DATA FOR PROCESSING:

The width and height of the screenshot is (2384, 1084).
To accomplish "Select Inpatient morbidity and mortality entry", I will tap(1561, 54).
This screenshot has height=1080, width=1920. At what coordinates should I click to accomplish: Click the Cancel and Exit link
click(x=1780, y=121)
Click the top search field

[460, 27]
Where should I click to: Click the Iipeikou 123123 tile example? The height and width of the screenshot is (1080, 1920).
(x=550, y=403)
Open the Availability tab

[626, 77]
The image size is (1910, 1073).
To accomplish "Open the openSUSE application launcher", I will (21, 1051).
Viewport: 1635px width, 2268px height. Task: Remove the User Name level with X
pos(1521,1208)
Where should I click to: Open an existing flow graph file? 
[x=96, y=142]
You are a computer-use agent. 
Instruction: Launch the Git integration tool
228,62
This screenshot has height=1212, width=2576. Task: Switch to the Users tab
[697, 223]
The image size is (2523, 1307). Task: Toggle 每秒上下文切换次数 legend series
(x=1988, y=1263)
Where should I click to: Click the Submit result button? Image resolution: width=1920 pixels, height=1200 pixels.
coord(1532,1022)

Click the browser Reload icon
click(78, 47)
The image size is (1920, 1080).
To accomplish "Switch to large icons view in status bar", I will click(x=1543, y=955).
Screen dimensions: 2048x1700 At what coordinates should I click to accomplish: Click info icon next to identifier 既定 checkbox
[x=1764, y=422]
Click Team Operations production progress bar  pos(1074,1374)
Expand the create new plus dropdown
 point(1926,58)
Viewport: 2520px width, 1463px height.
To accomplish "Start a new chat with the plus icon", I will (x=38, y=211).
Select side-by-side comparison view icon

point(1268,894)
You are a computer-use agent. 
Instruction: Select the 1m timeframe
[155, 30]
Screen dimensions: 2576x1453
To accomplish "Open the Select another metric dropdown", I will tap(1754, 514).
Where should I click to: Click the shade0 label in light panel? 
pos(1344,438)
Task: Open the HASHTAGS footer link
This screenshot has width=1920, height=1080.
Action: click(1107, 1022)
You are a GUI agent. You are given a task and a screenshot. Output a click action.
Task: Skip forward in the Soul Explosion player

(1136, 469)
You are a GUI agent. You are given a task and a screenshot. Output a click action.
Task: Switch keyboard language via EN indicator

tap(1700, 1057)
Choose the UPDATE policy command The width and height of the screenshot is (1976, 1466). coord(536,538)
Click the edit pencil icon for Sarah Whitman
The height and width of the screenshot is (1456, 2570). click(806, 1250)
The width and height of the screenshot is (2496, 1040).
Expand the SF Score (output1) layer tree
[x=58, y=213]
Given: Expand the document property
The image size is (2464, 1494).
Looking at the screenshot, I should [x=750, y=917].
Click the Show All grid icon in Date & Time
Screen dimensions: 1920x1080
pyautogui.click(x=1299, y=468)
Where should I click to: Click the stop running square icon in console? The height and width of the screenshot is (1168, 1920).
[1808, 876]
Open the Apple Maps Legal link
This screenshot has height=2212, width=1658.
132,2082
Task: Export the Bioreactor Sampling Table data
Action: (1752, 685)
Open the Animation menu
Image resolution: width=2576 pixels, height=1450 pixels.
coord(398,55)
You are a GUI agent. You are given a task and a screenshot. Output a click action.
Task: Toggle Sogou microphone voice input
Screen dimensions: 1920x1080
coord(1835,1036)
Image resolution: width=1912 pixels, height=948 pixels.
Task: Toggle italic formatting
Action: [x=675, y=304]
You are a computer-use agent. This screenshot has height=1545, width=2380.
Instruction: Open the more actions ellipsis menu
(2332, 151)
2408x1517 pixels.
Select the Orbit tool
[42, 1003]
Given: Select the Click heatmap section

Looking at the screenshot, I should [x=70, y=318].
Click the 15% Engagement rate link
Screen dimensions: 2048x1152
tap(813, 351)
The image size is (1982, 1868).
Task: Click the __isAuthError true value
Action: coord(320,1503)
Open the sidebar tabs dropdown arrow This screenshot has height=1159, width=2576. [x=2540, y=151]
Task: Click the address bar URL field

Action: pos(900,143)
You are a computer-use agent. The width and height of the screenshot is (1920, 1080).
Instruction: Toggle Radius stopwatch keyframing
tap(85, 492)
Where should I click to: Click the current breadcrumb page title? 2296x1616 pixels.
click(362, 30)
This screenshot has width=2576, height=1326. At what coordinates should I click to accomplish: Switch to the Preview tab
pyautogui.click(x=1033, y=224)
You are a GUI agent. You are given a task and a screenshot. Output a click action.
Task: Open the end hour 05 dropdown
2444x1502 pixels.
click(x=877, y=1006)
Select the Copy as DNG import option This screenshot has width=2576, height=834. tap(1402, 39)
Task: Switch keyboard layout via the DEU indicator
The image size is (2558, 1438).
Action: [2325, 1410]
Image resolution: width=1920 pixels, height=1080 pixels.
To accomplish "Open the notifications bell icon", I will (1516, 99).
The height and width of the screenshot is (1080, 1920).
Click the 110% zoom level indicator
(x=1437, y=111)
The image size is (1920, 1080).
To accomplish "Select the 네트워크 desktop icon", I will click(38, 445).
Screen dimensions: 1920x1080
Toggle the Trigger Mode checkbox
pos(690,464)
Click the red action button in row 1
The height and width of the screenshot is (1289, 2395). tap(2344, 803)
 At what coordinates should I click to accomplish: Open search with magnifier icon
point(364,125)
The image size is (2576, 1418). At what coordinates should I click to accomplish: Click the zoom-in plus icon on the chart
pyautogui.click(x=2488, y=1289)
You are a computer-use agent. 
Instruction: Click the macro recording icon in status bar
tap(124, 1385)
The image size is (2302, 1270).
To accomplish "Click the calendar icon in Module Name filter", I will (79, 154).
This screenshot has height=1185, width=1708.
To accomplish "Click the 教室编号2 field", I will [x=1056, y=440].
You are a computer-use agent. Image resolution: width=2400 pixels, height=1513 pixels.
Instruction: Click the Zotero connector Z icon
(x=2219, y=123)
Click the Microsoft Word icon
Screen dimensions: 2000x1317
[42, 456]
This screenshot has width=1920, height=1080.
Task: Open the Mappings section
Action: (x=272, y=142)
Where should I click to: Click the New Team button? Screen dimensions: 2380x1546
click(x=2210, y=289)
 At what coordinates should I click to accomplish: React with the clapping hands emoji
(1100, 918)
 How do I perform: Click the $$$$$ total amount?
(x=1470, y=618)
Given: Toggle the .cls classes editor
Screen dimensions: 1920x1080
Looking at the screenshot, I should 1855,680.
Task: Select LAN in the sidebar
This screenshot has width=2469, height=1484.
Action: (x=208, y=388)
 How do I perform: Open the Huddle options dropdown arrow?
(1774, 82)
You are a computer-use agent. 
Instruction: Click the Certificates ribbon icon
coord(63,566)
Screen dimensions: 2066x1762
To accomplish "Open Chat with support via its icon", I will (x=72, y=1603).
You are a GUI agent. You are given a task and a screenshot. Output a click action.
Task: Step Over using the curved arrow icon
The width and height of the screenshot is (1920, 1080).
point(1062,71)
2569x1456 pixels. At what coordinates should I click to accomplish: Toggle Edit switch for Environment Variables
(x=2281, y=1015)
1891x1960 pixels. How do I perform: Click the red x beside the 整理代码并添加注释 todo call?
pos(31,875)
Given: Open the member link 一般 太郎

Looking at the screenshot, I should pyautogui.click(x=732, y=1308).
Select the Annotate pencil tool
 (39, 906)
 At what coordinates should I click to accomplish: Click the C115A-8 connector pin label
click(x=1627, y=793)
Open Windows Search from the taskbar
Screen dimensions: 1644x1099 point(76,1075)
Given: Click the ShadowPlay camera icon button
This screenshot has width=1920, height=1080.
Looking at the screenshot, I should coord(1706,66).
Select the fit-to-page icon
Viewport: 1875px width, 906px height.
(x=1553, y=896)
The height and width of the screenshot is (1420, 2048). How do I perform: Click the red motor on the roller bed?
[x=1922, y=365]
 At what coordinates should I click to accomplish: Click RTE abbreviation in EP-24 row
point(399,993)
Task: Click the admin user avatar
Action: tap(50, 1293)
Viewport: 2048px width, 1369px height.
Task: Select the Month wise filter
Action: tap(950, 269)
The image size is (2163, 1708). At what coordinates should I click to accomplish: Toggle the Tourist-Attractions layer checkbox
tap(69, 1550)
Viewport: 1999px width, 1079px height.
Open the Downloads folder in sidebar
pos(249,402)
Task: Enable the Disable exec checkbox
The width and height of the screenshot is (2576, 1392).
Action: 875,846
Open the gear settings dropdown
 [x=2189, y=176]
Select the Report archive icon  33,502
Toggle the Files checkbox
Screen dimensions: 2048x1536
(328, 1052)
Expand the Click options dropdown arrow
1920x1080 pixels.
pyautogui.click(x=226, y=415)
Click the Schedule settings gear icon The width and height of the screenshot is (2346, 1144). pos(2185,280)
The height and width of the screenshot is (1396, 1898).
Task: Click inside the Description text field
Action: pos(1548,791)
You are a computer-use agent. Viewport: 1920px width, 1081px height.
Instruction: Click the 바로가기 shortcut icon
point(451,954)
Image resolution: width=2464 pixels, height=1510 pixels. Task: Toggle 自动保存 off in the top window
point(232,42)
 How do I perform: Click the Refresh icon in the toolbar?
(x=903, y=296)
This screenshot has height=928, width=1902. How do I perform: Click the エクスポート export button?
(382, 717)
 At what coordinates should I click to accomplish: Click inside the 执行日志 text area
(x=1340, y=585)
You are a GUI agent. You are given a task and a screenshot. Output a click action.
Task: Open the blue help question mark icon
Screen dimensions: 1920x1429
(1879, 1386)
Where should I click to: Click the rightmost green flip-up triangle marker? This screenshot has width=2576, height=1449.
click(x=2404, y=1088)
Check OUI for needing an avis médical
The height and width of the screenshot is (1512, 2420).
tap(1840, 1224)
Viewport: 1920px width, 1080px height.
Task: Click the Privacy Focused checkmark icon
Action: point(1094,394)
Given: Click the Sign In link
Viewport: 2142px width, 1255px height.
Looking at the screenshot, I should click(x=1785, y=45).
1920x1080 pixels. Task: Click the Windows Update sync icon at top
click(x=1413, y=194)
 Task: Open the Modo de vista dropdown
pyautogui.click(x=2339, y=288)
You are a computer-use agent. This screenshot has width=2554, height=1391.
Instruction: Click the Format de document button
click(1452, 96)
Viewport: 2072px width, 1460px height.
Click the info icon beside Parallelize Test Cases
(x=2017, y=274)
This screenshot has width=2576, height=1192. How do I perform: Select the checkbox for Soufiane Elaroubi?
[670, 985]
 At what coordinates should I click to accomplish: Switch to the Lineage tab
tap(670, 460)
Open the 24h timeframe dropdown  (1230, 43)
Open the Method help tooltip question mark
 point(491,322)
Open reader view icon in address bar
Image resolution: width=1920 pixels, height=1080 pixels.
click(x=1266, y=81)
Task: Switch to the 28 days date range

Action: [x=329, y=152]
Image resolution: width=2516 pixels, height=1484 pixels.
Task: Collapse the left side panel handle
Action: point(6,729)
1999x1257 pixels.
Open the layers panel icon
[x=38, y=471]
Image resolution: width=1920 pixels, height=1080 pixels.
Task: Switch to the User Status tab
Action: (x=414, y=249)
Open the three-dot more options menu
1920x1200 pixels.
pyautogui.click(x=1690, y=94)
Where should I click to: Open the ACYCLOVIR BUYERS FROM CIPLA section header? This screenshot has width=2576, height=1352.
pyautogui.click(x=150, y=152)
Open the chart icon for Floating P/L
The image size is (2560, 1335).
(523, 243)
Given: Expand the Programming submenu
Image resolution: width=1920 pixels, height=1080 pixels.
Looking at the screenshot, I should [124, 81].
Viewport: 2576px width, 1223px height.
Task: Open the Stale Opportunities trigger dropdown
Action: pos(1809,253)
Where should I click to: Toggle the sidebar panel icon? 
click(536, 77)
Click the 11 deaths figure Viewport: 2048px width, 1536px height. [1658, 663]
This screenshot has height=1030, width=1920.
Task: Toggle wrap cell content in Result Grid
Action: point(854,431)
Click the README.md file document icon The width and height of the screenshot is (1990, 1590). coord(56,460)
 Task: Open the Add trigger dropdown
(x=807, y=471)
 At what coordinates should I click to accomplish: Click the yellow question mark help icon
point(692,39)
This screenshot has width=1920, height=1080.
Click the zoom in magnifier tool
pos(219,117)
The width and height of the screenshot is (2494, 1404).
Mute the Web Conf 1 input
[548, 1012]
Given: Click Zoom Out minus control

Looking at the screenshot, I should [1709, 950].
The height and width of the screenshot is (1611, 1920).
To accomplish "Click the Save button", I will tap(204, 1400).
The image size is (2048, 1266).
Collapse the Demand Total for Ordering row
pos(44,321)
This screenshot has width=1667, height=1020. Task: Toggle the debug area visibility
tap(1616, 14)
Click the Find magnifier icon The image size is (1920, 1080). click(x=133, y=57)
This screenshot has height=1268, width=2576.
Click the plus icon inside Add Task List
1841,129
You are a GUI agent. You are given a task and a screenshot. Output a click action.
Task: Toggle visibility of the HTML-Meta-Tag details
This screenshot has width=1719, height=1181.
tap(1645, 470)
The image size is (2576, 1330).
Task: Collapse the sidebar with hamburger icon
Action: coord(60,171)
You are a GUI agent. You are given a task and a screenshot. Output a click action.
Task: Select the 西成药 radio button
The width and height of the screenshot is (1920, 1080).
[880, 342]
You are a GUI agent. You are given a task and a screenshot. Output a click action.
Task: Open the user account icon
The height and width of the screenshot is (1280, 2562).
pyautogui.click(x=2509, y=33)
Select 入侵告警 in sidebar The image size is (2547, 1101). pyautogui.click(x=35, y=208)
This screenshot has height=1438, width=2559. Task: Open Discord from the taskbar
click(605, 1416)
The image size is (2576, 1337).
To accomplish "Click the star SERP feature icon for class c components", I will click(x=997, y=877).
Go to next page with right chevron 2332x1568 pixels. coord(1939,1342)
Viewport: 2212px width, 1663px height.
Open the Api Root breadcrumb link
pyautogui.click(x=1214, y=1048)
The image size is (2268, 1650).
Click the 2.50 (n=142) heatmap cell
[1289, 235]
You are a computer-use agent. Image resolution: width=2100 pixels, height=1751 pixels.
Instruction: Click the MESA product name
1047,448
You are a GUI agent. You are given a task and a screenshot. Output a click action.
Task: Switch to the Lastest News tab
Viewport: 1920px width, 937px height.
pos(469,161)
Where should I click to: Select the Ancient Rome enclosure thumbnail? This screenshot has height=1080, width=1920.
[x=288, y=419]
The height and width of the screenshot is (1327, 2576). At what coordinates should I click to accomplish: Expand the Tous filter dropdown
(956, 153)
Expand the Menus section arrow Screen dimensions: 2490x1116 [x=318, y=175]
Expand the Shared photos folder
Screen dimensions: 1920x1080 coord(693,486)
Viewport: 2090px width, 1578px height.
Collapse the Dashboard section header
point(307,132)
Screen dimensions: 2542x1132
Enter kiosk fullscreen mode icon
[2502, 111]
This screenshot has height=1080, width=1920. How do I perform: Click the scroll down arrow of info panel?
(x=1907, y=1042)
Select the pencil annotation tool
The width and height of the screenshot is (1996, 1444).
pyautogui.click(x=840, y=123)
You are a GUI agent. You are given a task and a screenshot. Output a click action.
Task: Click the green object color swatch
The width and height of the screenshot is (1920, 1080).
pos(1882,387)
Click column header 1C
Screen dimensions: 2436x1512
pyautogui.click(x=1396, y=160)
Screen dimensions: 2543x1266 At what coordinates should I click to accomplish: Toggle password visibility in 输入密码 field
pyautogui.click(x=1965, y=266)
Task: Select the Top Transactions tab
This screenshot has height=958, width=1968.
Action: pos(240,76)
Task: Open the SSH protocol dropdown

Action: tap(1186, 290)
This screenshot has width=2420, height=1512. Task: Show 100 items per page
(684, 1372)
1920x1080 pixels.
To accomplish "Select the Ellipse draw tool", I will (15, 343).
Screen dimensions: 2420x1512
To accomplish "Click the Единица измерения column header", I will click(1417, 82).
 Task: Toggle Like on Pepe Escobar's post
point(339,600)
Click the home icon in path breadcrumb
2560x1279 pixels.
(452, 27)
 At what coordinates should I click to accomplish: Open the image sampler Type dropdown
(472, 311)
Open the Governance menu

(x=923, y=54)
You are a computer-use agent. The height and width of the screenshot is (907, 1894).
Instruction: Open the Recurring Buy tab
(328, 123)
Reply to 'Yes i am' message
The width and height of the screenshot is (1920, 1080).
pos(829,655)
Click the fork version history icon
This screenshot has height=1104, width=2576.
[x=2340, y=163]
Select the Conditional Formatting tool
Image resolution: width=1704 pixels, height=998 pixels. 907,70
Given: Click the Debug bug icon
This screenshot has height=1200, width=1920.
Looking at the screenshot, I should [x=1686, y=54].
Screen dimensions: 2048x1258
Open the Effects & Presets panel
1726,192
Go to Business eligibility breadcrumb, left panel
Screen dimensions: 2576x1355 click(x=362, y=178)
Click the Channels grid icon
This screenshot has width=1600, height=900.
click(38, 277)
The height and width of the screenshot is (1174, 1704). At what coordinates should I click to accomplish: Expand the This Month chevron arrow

EXERCISE:
From the material above, please return each line containing "chevron".

ANSWER TO THE EXERCISE:
Go to next page with right chevron 2332x1568 pixels. coord(1939,1342)
The height and width of the screenshot is (1174, 1704). At what coordinates should I click to accomplish: Expand the This Month chevron arrow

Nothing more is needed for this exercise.